Autonomous underwater vehicles (AUV) are widely used in hydrographical surveys, security check near the coasts of ports, marine environmental monitoring, and salvage operations. The data collected by AUV is very important, which means that the vehicle needs to be recovered safely after missions. Voluminous literatures have been presented in AUV recovery area, which could be basically classified into 2 types:(1)surface recovery, which is conducted by a surface mother ship;(2)underwater recovery, which is carried out by using an underwater lifting platform for underwater docking recovery operation.

The latter 2nd type is AUV clients’ favour for its convenience in recovery operation, where the simulation results and pool experiments have demonstrated the feasibility of this type.

Currently, there are some approaches for the AUV underwater recovery as follows.(1)Pole docking: this recovery method needs to equip the recovery mechanism which can capture the rope or the pole target. Typical representative is Odyssey IIB which was developed by Woods Hole Marine research institute and the MIT and Starbug MKIII AUV which was developed by Queensland University of Technology [1].(2)Funnel Docking Station: typical representatives have the FDS Funnel Docking Station which was developed by Eurodocker for REMUS [2] and a Funnel Docking Station that was developed by The Monterey Bay Aquarium Research Institute for the 54 cm diameter (21-in) AUV [3].(3)The torpedo tube recovery mode: the recovery method is mainly used in the military field, belonging to a kind of independent recovery mode.
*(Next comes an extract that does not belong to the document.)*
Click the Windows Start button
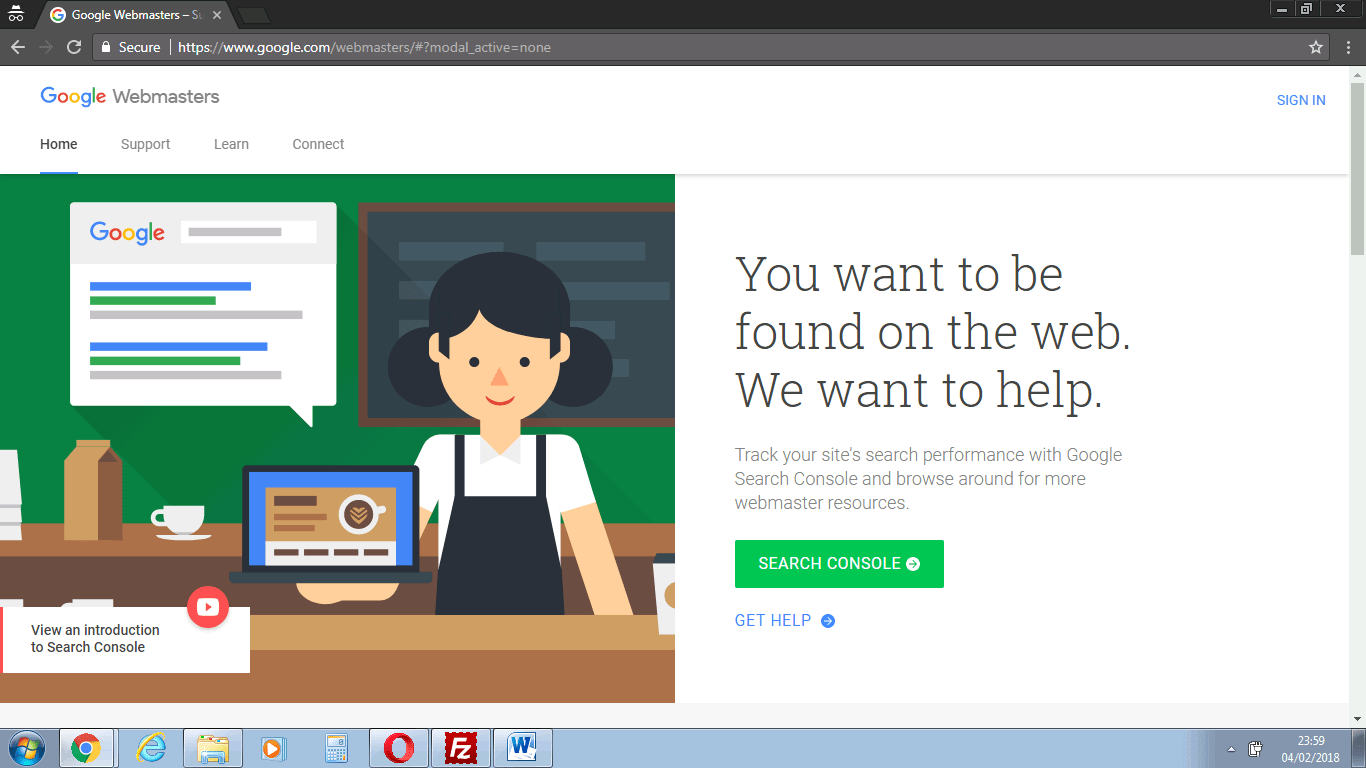This screenshot has height=768, width=1366. pyautogui.click(x=26, y=748)
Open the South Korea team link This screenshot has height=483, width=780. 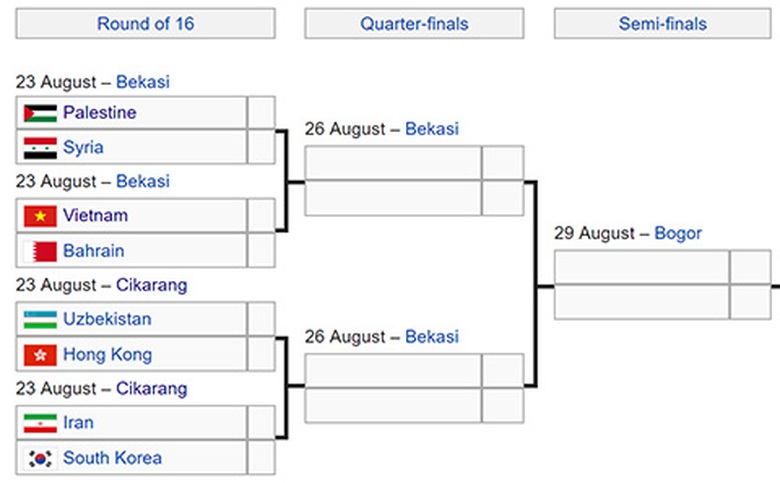coord(112,458)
The first successful case of the torpedo tube recovery mode, which was a LMRS [4] type AUV, about 5.88 m long, 51 cm diameter, was completed on “Hart Mesa” nuclear submarine in 2007.(4)The embedded equipped recovery mode: the mode is a deep water recovery technology as follows: build deep space station as a platform, build a boat of AUV, sail the boat back to the nonpressure hull of mother ship, or build a boat in the side of mother ship. Typical representative is the ALVIN [4], developed by the United States, which returns to a huge dry shelter cabin, such as DDS, on the back of the mother ship, during recovery. Another one is DSRV; it adopts the docking during recovery, which also belongs to such a mode of recovery.(5)The platform recovery mode: the recovery method uses underwater platform to achieve the task of the recovery of AUV. Typical representatives are the Marine-Bird [5], developed by Kawasaki Heavy Industries of Japan and FAU AUV [4] and developed by USA, which adopt Cable Latch Docking, both belonging to this recovery method.

The AUV control of recovery mission is working with each linked coordinate; it will decrease the regulating quality of the control system if the objects have coupling. The system even cannot operate in the condition of serious coupling. Therefore, the discussion of the decoupling problem is very meaningful work for both the control theory and engineering practice [3]. In spite of the theoretical research which has gained substantial achievements, it is not satisfactory when we compare the decoupling theory in engineering application with other branches such as the optimal control and the adaptive control in engineering application [6, 7].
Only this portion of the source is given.